Light bulb installation: How many creatives does it take?

How many people does it really take to come up with the big idea?
(Or just to make sense of the collective small ideas.)

A.) A lone rockstar
B.) A writer/art director team
C.) A select collaboration
D.) A and B with support from C
A.) There's still no "i" in team, but there is in creative.

You have to respect Leo Burnett's 1967 speech, 'When to take my name off the door.' Especially, his tribute to the solitary creative:
"Finally, when you lose your respect for the lonely man – the man at his typewriter or his drawing board or behind his camera or just scribbling notes with one of our big pencils – or working all night on a media plan. When you forget that the lonely man – and thank God for him – has made the agency we now have – possible. When you forget he’s the man who, because he is reaching harder, sometimes actually gets hold of for a moment - one of those hot, unreachable stars."
Along with the Burnett quote, this Gods of Advertising post uncovers some creative reality. Unquestionably, the transmedia revolution requires larger, more responsive core teams. However, there is an overlooked issue in this scenario – creatives are often introverts at heart. They may be masquerading as extroverts, but they still find essential inspiration from within. Usually alone, in solitude.
"Obviously, producing music, films and other forms requires collaboration but chances are the essence of the product belongs to one creator. And chances are that person was or is an introvert." – Steffan Postaer
B.) Two minds are better than one. Even better if they work as one. 

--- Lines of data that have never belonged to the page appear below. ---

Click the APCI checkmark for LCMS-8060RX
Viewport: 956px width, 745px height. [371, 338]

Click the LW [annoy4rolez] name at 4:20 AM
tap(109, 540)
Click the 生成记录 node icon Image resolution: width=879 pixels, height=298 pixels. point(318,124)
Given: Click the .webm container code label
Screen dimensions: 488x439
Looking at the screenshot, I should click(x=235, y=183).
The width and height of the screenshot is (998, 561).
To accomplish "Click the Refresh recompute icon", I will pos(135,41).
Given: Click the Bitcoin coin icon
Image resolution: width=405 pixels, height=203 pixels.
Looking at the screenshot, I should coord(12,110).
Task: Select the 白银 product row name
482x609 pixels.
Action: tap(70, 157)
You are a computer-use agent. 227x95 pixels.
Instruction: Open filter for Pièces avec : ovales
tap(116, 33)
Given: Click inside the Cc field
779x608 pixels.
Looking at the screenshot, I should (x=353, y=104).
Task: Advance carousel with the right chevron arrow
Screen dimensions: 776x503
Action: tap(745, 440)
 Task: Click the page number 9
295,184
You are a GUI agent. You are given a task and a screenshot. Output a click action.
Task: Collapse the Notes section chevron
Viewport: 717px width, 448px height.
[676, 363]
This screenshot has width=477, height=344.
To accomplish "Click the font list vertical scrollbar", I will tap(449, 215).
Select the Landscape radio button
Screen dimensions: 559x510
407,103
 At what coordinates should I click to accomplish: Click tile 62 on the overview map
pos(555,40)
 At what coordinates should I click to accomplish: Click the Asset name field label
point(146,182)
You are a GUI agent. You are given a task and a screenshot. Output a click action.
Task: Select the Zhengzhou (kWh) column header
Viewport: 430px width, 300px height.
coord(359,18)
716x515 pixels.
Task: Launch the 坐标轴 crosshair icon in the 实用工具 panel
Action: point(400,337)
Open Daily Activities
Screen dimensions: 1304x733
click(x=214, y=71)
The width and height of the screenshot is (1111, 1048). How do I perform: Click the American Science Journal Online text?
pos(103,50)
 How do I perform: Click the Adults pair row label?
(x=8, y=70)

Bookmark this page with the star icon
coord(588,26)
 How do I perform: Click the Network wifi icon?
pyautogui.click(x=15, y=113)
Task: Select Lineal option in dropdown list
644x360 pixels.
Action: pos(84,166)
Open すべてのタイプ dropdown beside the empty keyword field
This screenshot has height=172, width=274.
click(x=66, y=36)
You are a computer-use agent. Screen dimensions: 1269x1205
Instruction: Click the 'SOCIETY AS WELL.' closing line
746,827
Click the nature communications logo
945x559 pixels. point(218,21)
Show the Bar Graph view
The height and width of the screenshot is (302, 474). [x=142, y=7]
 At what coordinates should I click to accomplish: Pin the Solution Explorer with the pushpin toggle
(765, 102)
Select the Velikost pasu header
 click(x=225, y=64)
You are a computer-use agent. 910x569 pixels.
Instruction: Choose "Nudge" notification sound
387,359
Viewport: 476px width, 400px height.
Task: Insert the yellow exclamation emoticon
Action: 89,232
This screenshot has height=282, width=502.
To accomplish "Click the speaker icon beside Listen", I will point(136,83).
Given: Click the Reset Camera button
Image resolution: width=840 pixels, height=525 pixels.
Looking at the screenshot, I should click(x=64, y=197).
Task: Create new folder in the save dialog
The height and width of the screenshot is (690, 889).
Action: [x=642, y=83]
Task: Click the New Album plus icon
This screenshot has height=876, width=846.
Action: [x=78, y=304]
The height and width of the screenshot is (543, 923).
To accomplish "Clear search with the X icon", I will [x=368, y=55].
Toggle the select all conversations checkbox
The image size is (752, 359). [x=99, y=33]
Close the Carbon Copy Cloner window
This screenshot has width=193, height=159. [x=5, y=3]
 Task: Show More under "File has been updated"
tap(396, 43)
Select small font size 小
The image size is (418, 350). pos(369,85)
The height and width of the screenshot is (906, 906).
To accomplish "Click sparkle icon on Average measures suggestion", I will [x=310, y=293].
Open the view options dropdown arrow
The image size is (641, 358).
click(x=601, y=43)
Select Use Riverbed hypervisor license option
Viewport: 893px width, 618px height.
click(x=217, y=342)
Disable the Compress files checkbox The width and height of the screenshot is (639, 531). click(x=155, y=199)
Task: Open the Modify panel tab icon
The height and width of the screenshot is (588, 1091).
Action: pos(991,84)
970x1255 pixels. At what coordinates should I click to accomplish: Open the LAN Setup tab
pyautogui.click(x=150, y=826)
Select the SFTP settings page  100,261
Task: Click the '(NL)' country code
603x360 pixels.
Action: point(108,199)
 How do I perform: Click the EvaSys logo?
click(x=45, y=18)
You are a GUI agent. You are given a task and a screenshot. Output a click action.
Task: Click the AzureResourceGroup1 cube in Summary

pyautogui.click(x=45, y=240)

Bernbach's writer and art director team is still effective. Regardless of media execution, the idea needs to be expressed visually and verbally. Consequently, each team member is able to share idea ownership. Pushing the other, igniting new thoughts, and driving project passion. It's more exciting when a shared idea comes to life. Sure, the idea is executed by a larger team of experts, but it usually thrives within the original two people.

C.) With the right mix, group cooperation can trump solo cognition.

A new study co-authored by MIT, Carnegie Mellon University, and Union College researchers shows that collective intelligence within a group can surpass the individual intelligence of its members. But, the success of this idea depends on the group's social sensitivity. The better they collaborate and sense other team members' emotions, the better the result. And, if one person dominates the group, the collective intelligence goes down.
"Having a bunch of smart people in a group doesn't necessarily make the group smart," concludes Thomas Malone.
Get the right team together for a project and you can exceed an individual's capabilities. The new agency, co:, recently launched their flexible coalition. An impressive stable of thought-leaders and doers at the ready. I imagine they will still have core idea originators and protectors.

D.) My personal choice.

It's a mix between extended team collaboration, writer/art director idea development, and further personal creative thinking time. No matter how big a campaign or collaboration gets, there will always be limited idea ownership. It has to be that way. Without owners, the idea gets diluted or left for dead and chaos ensues.

The idea owners take primary responsibility. They flip the switch and bring the idea to life. Acquainting themselves with the essential details necessary to illuminate the idea as it grows and develops. Vowing to care for its well-being and ensuring it reaches its full, brilliant potential. Until it eventually fades out and gets replaced.